LEIGH AND LEGH OF HIGH LEGH

1. EAST HALL AND ITS CHAPEL

Grid Ref: SJ 701 839
17 March 2010

 

Chapel spacer Millennium stone
The Chapel of the Blessed Virgin Mary, dating from 1581   Millennium Stone in the Chapel Grounds
Chapel   shield
South side of the chapel   Armorial bearings over the door

 

Sir Peter Leicester in his Historical Antiquities mentions the chapel at East Hall as being built by Thomas Legh of High Legh in 1581. He described it as a chapel of ease in the township, within the parish of Rostherne. Richards in his Old Cheshire Churches, gives a full account of the chapel together with black and white photographs. It is believed to be on the site of an earlier one belonging to East Hall. Richards reviews the often contradictory claims of earlier historians as to the earlier chapel or chapels on the site. It may be that the earlier chapel is one mentioned in Domesday but there is then a 200 year gap before documentary evidence in Legh papers for there being a chaplain in 1280. The is no documentary evidence for a chapel on the site before 1408. The current chapel has a bell inscribed "T. Legh of High Legh, Esquire, 1580, Recast 1878"

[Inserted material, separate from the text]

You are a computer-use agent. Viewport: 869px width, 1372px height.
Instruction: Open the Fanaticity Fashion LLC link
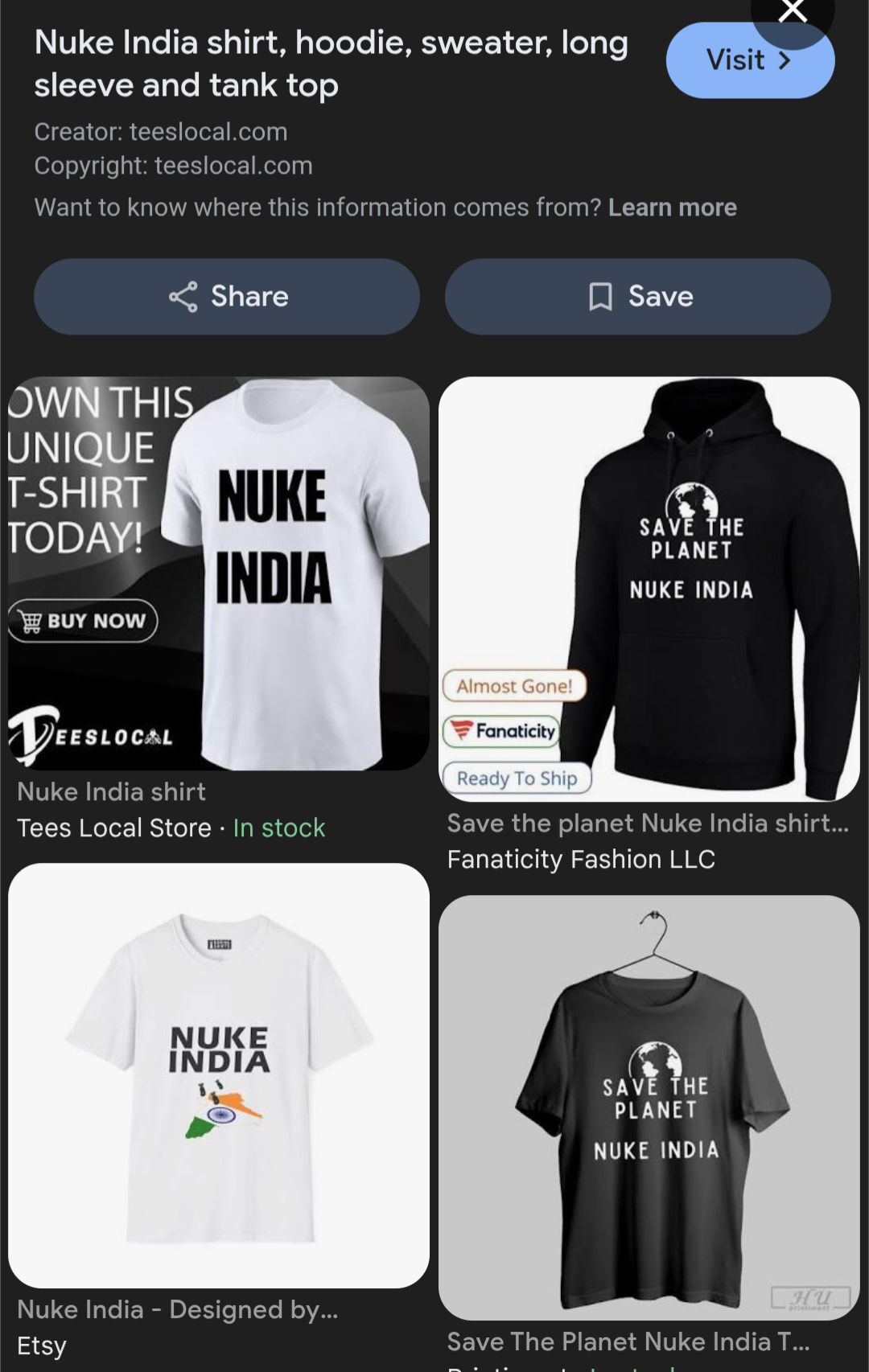pos(581,859)
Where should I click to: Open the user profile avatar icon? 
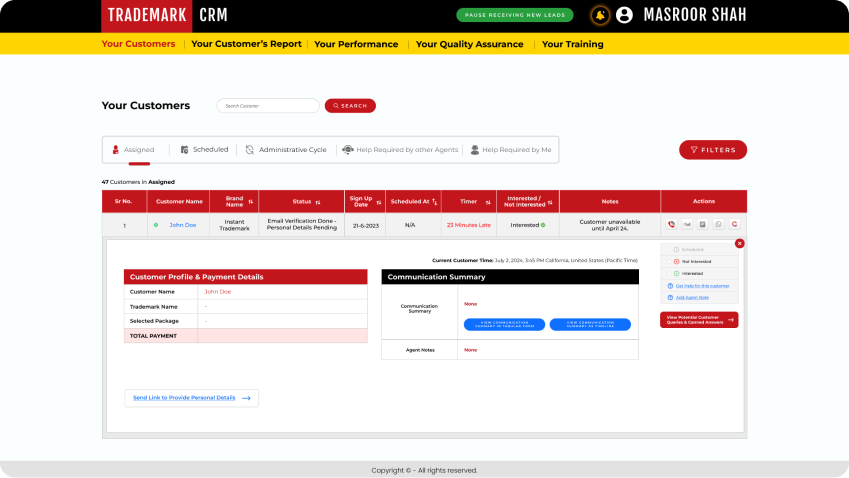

The Legh Family of East Hall

According to Magna Britannia (D. & S. Lysons, 1810) the Leghs of East Hall had continued in uninterrupted male descent from Edward de Lega to the current George John Legh mentioned below. The male line of the elder branch failed about the time of Edward IV (1461-1483). In the reign of Henry VIII, Thomas Legh of Northwood, who was a descendant of a younger son of John Legh, and lived about the time of Edward II (1307-1327), pursued his claim and after a long legal battle succeeded to the East Hall estate.  Either this Thomas or his son rebuilt the hall in the reign of Elizabeth I.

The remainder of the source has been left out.